Monday, October 20, 2008

On Horses

I saw the first half of Ben-Hur the other week. I’m supposed to see the rest of it this week as long as I succeed in not nodding off (accountable in equal parts to the slow-moving contemplative scenes of epics from the olden days and the perils of watching DVDs on weeknights). On slow-moving epics from the olden days, two things: 1) I don’t think I will ever again watch a Technicolor movie without feeling a pull towards the intense sleepiness of being in movie school and watching movies in Norris for Crit Studies and kind of finding it kind of super impossible not to lay down on the carpet between the seats in that large dark theatre, just for 15 or 60 minutes or so. 2) Is there any better type of movie to play peanut gallery in? My mom and I are pretty good at this, but Greg threw in some winners during B-H pt. 1, mostly about Charlton wandering into the slave-master guy’s private quarters in the back of the ship and wondering where the crapper is.

Okay, but point is: there’s a great scene in Ben-Hur where this horse trainer guy says goodnight to his four beautiful white horses and (maybe after the I-ma-gonna-row-you-to-death scene) this is the best scene in the first half of the movie. Just because it is so completely and overwhelmingly charming and not at all about dudes standing around in leather skirts and weird spackle darkie makeup, but real horses being beautiful. It’s a single shot as well, not a bunch of cut together shots so that it looks like the horses are reacting. It’s like a cool sliver of ice after an hour and a half of tepid buttermilk. Plus there is no plot to it: even better.

I also saw Appaloosa the other weekend. Which none of you need to see, by the way, unless you have a hankering to see Renee Zellweger smoosh her face up in a way that I guess is supposed to be cute. Anyway, it’s a pretty strangely shaped script and not very remarkable filmmaking except for one scene that, yes, involves horses. Basically: Viggo and Ed and Renee are down in the valley and being followed by some (pardon the Western parlance) Indians. Viggo takes one of the horses and rides it up the hill and gives it to them. There is no dialogue. They take the horse, drive a spear into the ground and leave. Not really a major plot point, more like an interlude on How Things Are. Really well shot and staged, great acting, and the horses are beautiful.
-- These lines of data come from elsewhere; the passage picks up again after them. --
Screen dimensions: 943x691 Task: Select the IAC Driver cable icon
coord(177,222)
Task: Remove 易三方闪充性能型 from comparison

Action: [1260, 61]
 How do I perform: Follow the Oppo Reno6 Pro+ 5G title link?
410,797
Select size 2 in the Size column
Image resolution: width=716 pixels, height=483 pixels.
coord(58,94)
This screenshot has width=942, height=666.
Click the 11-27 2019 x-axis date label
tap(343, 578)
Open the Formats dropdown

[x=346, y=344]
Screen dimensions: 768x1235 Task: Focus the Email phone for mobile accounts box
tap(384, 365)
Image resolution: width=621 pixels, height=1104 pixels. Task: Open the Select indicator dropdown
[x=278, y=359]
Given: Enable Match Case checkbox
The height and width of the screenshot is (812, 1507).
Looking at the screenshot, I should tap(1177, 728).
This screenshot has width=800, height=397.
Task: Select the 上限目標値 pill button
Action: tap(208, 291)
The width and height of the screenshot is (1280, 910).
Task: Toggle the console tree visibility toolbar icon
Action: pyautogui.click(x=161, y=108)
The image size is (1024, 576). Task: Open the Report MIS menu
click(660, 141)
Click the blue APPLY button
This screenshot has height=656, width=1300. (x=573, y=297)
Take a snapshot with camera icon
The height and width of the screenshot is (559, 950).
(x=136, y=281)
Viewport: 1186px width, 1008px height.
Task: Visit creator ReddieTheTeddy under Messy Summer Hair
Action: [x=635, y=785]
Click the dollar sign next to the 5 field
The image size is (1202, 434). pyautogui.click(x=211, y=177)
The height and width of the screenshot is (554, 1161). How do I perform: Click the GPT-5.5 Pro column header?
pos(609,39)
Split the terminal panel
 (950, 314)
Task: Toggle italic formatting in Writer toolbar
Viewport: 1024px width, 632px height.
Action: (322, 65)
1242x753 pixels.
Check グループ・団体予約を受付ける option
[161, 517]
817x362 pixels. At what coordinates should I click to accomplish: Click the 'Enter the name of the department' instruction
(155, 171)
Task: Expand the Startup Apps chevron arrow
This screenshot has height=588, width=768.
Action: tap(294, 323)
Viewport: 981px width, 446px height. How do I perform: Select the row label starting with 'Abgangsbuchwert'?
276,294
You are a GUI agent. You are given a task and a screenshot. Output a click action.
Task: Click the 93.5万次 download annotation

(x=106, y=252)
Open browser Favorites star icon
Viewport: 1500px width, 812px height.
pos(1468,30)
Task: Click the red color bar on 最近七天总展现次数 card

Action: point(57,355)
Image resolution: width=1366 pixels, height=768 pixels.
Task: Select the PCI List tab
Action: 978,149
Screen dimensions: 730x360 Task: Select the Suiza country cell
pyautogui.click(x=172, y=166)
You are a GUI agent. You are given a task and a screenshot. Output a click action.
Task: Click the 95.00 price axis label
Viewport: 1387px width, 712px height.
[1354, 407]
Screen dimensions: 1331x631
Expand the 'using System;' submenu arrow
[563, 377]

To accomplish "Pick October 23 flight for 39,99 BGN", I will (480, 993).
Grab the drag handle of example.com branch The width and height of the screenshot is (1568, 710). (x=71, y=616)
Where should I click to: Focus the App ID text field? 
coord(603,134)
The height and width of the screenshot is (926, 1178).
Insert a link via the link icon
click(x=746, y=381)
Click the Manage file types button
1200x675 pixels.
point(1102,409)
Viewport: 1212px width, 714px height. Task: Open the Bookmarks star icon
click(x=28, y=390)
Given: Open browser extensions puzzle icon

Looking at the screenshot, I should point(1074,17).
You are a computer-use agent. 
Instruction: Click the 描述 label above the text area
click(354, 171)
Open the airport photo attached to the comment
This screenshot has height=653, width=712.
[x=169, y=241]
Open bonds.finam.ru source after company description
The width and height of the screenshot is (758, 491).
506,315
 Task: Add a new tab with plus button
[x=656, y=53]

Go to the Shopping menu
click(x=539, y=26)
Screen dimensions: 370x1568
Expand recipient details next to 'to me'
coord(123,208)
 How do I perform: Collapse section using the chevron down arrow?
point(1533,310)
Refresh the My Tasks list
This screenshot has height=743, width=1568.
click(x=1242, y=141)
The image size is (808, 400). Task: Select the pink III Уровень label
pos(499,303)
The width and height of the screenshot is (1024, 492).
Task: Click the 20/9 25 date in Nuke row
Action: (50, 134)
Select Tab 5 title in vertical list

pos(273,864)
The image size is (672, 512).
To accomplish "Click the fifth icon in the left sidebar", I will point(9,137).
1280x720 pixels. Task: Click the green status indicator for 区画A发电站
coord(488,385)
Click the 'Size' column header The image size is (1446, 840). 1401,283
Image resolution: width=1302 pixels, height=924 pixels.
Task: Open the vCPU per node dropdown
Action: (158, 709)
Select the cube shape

This is possibly Hollywood fatigue but more and more my favorite moments in movies are the pure-film moments where something happens with picture and sound that could not be captured the same way by any other medium. See: the shot of the woman’s hair in the convertible in Diving Bell and the Butterfly, the shirt inside the shirt in Brokeback Mountain, the last shot of Blair Witch Project, “that” scene in Cache, kind of all of Eternal Sunshine.

They are pure film the same way that “I Wanna Hold Your Hand” is pure song, “The Colussus” is pure painting and “The Windhover” is pure poem.